Corriere della Sera - La Lettura
Le sorelle non si piegano al silenzio
Di
«Emily Brontë allungò la testa verso le scale e lanciò un richiamo: “Il ferro è caldo!”». Basta l’incipit, a questo singolare libro, per tirarci dentro con tutte le scarpe alla canonica di Haworth, Yorkshire occidentale, giorno 16, mese di luglio, anno 1846. In un anonimo villaggio nella brughiera, in una casa senza agi e chiaramente odiata dal destino, si creano le condizioni di uno di quei miracoli che capitano a volte in letteratura: non una ma tre straordinarie scrittrici, sorelle, ciascuna a modo suo chiamata a lasciare un segno nella storia del romanzo moderno. Le conosciamo così, in cucina: Charlotte che stira, Emily che impasta e Anne, la minore, che spolvera. Tre vite che Ángeles Caso, autrice spagnola attenta alla forza delle donne (con Controvento, storia della sua babysitter capoverdiana, ha vinto il premio Planeta), ha preso e meditato per farne un romanzo coraggioso (Tutto questo fuoco, tradotto da Claudia Tarolo per Marcos y Marcos) che le racconta dal di dentro, mischiando realtà e immaginazione perché — scrive — ritiene di averne «il dovere e anche il diritto, essendo il romanzo territorio della libertà».
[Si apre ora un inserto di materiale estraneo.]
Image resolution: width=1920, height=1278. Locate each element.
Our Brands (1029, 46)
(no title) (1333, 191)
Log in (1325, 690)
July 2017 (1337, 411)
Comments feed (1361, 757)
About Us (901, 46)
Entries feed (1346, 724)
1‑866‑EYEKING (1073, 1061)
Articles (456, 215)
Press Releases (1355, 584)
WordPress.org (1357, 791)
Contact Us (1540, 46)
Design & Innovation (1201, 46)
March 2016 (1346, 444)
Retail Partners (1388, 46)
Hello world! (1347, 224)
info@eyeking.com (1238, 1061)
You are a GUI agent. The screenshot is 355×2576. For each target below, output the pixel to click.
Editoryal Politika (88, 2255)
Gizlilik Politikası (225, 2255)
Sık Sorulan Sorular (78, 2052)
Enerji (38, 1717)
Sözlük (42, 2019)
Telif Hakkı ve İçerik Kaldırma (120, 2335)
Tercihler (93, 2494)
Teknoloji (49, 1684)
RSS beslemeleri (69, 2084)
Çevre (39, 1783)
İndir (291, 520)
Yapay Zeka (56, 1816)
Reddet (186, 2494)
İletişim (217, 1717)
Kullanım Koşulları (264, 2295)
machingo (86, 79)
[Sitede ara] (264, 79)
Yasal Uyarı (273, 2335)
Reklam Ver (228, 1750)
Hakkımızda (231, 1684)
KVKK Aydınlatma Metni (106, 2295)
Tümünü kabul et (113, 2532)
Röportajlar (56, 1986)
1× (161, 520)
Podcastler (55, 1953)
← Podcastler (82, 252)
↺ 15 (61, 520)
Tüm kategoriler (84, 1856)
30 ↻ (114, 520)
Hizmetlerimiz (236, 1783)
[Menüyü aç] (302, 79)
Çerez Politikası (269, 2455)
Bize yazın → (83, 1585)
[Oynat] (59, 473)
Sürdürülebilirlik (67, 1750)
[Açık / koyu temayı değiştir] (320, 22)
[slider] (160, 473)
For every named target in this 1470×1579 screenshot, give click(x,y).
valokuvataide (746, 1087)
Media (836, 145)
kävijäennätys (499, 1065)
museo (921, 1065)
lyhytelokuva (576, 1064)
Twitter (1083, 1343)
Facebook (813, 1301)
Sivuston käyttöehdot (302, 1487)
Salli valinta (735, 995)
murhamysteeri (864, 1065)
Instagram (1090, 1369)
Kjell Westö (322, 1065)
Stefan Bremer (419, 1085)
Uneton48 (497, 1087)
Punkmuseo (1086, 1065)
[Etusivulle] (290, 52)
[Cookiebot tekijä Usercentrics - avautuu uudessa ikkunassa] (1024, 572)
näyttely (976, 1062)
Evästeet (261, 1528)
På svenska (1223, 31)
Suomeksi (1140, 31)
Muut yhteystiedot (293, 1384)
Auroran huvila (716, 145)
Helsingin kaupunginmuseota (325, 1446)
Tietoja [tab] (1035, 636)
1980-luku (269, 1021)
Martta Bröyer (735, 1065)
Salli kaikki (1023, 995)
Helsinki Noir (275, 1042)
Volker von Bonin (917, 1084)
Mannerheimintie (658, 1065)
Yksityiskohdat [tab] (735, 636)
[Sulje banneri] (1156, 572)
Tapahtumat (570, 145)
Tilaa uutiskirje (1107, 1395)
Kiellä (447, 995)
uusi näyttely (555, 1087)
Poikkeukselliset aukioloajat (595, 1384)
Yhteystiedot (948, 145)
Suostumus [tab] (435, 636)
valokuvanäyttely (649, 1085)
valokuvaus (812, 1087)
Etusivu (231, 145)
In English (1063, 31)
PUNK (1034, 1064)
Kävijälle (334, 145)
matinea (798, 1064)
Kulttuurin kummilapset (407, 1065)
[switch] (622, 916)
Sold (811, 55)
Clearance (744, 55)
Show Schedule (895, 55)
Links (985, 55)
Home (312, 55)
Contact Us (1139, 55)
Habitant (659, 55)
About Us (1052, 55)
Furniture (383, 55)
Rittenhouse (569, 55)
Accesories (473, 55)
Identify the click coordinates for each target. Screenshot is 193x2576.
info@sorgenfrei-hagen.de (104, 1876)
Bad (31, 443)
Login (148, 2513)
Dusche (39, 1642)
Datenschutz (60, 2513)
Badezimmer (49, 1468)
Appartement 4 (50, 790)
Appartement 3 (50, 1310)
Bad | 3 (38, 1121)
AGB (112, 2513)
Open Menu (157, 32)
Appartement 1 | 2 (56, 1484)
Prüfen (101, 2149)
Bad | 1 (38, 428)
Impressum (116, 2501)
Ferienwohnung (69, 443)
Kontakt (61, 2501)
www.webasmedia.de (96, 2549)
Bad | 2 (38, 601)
Eccole allora, le Brontë: figlie povere e bruttine di un curato di campagna, destinate nel migliore dei casi a sposarsi e fare figli. Prenderanno un’altra strada. Fortunata per noi, che ne leggiamo i frutti, per loro chissà. Nelle vite delle sorelle, affiorano i loro romanzi: il collegio terribile dove le figlie maggiori del reverendo, Maria ed Elizabeth, si ammalano e muoiono torna in Jane Eyre, la passione di Emily per i racconti di spiriti della brughiera fa da humus per Cime tempestose. Su come il miracolo letterario sia stato possibile, Ángeles Caso prova a fare qualche ipotesi: la madre dei sei ragazzi Brontë (cinque femmine e un maschio, allevato per essere un genio e finito alcolizzato) muore presto. Cresciute da un padre vedovo e colto che, finché sono bambine, le lascia libere di vagare e giocare a nascondino nella brughiera e di leggere autori poco adatti alle fanciulle (Shakespeare, per dire), le sorelle risultano un po’ fuori dai canoni della brava sposa vittoriana. Nessuna ribellione ante litteram: Emily, solitaria e selvatica, è la meno inquadrata delle tre (e la più geniale), ma nessuna fa colpi di testa. Figlie della propria epoca, le Brontë vivono un dissidio forte tra il loro mondo interiore — un fuoco creativo affinato nelle lunghe sere casalinghe passate tra fratelli a scrivere di mondi immaginari — e quello di fuori. Loro, zitelle senza sostanze, costrette a insegnare nelle case dei ricchi, a nascondere i manoscritti nei materassi, a celarsi dietro nomi maschili. «Donne temerarie, donne peccatrici che rifiutano di piegarsi al silenzio».